● **Task goal**
Pick out each line of the records that includes the string "computer", and copy it.

● **Input material**
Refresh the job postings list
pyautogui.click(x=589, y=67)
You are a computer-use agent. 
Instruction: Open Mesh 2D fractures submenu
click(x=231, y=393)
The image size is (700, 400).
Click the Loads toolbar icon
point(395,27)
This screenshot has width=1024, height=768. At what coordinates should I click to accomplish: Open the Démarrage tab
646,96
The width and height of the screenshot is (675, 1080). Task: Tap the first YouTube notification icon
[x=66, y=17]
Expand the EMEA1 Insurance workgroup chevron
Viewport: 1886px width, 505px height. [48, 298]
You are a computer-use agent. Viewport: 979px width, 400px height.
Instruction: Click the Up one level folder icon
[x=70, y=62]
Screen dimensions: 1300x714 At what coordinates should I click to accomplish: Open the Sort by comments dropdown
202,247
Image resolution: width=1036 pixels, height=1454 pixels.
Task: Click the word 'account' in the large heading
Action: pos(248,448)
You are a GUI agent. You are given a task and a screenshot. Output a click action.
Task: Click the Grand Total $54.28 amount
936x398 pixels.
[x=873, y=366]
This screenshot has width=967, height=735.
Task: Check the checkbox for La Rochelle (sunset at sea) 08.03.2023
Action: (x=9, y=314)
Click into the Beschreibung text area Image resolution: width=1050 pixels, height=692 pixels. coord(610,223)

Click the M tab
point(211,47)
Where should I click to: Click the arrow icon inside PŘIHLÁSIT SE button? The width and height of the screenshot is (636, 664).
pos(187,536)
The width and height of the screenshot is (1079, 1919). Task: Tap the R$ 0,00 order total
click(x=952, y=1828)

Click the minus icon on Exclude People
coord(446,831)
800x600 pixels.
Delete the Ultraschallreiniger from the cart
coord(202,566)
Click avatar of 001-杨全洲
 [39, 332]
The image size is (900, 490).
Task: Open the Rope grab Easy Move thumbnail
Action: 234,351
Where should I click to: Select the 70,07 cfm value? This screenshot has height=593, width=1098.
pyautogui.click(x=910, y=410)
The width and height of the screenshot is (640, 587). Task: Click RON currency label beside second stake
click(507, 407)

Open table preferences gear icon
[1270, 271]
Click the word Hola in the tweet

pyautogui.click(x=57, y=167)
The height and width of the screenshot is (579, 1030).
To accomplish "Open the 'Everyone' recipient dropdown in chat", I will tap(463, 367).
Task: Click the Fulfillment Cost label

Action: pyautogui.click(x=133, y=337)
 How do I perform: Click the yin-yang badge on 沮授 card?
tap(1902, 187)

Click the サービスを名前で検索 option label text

● **Result**
You are a computer-use agent. 
You are a computer-use agent. Viewport: 979px width, 400px height.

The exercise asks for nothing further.